Un lugar que no debería existir
En el centro del desierto de Chihuahua, donde el sol cae vertical y el horizonte tiembla de calor, existe un valle de pozas de agua turquesa tan cristalinas que puedes ver el fondo a cinco metros de profundidad. Cuatro Ciénegas no parece real. Y en cierta forma, no lo es: es un accidente geológico de proporciones extraordinarias.
El Valle de Cuatro Ciénegas, en el estado de Coahuila, es uno de los sistemas de pozas más importantes del mundo desde el punto de vista científico. Sus aguas albergan estromatolitos —estructuras microbianas que son los fósiles vivos más antiguos del planeta, precursores de toda la vida compleja que conocemos.
"Si quieres entender de dónde venimos como especie, ven a Cuatro Ciénegas. Aquí está el principio." — Valeria Souza, investigadora de la UNAM
Las pozas: colores que no olvidas
Las pozas más accesibles son la Poza La Becerra y las del Área de Protección de Flora y Fauna. El agua varía entre turquesa claro y verde esmeralda dependiendo de la profundidad y los minerales. Algunas pozas tienen temperatura constante de 28°C todo el año — perfectas para nadar en el calor del desierto.
Lo más impresionante no es la temperatura ni el color: son los estromatolitos, masas orgánicas de color oscuro que asoman del fondo. Son tan frágiles que tocarlos está prohibido. Caminar entre ellos es como entrar a un museo viviente de 3,500 millones de años.
Qué hacer en Cuatro Ciénegas
- Nadar en las pozas (solo en las habilitadas para ello)

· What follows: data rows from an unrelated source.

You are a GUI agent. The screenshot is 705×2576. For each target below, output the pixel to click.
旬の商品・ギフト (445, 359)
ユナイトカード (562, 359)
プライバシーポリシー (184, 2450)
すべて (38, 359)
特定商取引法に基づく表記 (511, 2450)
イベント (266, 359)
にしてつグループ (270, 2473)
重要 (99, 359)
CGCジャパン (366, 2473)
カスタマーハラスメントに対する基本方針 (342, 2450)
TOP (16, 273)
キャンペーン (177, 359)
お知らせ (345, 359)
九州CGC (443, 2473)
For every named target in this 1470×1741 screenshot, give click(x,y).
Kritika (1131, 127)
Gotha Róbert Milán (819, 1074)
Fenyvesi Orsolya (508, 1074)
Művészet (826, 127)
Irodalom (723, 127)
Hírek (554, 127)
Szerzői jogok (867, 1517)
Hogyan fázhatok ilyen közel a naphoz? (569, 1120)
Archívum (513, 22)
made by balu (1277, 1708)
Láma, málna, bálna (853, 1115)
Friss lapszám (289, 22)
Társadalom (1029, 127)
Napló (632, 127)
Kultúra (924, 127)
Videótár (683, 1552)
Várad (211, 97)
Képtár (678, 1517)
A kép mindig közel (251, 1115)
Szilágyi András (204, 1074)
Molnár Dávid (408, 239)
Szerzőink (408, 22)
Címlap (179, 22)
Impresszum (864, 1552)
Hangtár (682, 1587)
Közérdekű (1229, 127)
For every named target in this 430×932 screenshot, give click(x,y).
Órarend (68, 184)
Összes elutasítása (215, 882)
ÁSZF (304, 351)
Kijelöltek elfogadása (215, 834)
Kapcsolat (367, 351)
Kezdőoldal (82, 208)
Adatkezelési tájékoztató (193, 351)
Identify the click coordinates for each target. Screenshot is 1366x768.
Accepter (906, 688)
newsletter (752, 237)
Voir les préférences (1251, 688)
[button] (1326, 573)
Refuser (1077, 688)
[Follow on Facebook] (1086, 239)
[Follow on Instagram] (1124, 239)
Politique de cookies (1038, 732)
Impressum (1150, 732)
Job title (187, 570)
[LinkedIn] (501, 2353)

- Tour guiado por las dunas de yeso blanco en el Bolsón de Cuatro Ciénegas
- Birdwatching: el valle es corredor migratorio para más de 70 especies de aves
- Visitar la Reserva: el centro de visitantes explica la biología única del lugar
- Gastronomía local: queso de tuna, cabrito en las taquerías del pueblo
Cómo llegar y cuándo ir
Cuatro Ciénegas está a 3.5 horas de Saltillo y a 5 horas de Monterrey. La ruta por la federal 30 es recta y bien pavimentada, con gasolineras en los poblados intermedios.
La mejor temporada es otoño-invierno (octubre a febrero): el calor baja de los 40°C veraniegos a temperaturas más manejables entre 15–25°C durante el día. En verano el paisaje es igualmente hermoso pero hay que madrugar para las caminatas y nadar antes del mediodía.
Conservación: un destino en riesgo
Cuatro Ciénegas está en la lista de humedales prioritarios de México, pero enfrenta presiones constantes por la agricultura intensiva que extrae agua del acuífero subterráneo que alimenta las pozas. Los niveles han bajado notablemente en las últimas décadas.
Visitar con responsabilidad significa: no sacar agua, no remover arena ni piedras, y preferir hospedajes y tours de operadores locales que destinan parte de sus ingresos a la conservación.
Cuatro Ciénegas es uno de esos lugares que te recuerdan que México tiene biodiversidad que no existe en ningún otro punto del planeta. No se trata solo de turismo: se trata de ver algo que llevó 3,500 millones de años en formarse, y que podría desaparecer en décadas si no lo cuidamos.